#### DATA IN THIS EXERCISE

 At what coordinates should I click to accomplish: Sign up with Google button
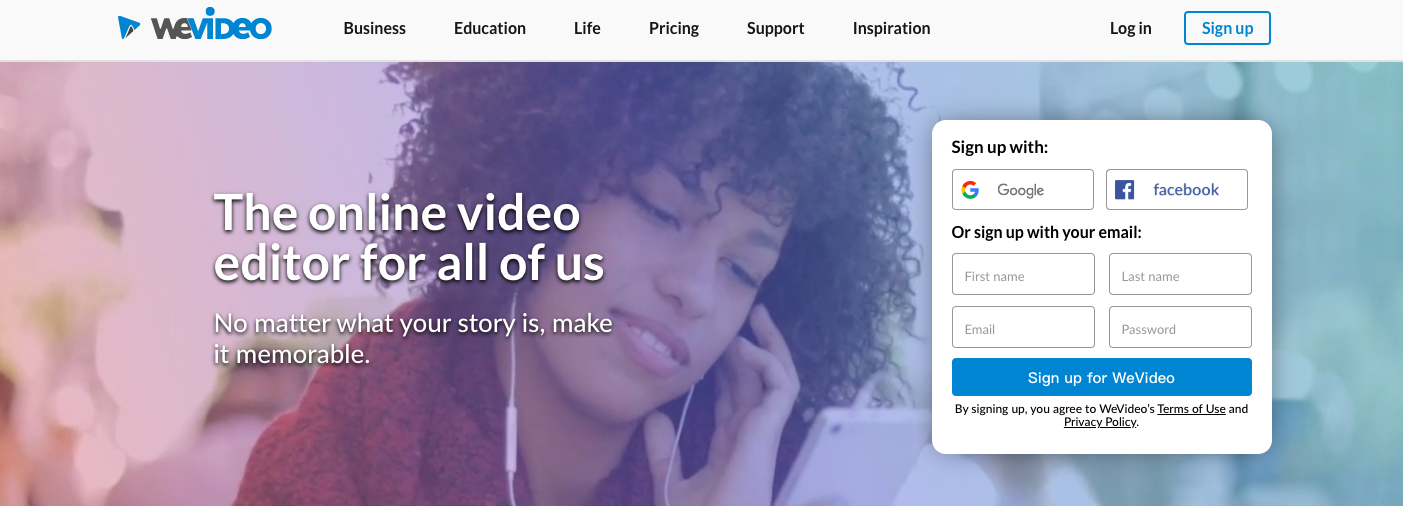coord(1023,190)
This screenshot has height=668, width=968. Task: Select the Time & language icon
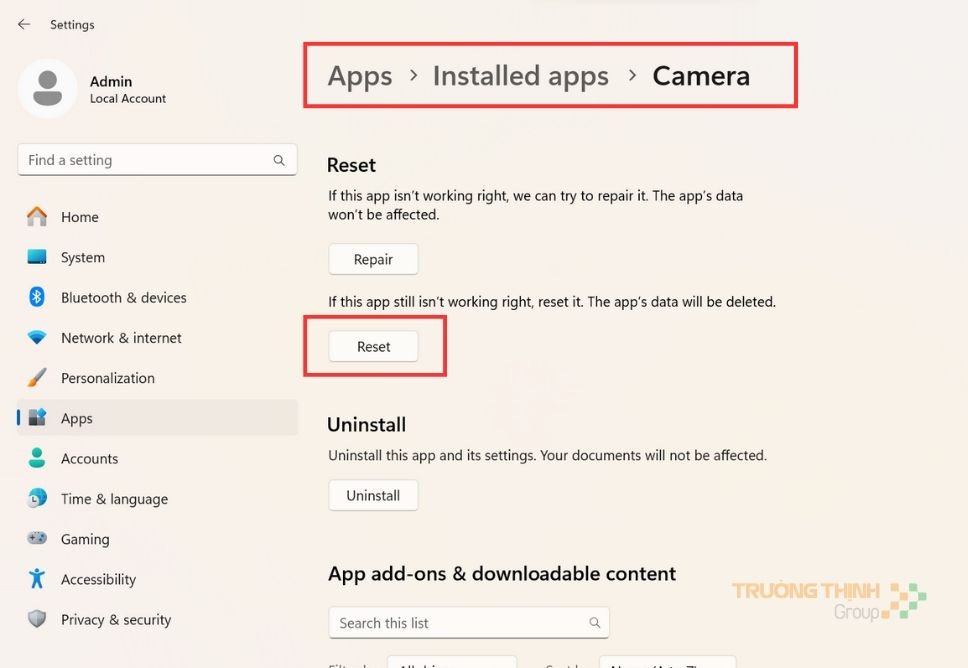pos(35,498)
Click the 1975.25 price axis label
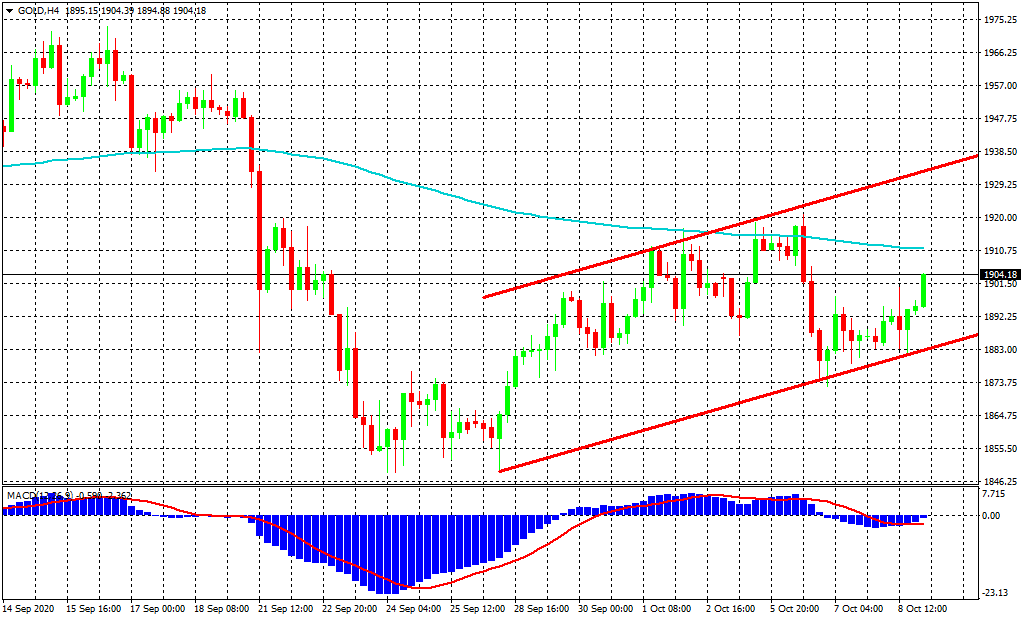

########

* YOUR TASK: Without altering anything, output all the lines above but none of the images.

* EXERCISE RESPONSE:
 At what coordinates should I click to accomplish: Sign up with Google button
coord(1023,190)
This screenshot has height=668, width=968. Task: Select the Time & language icon
pos(35,498)
Click the 1975.25 price axis label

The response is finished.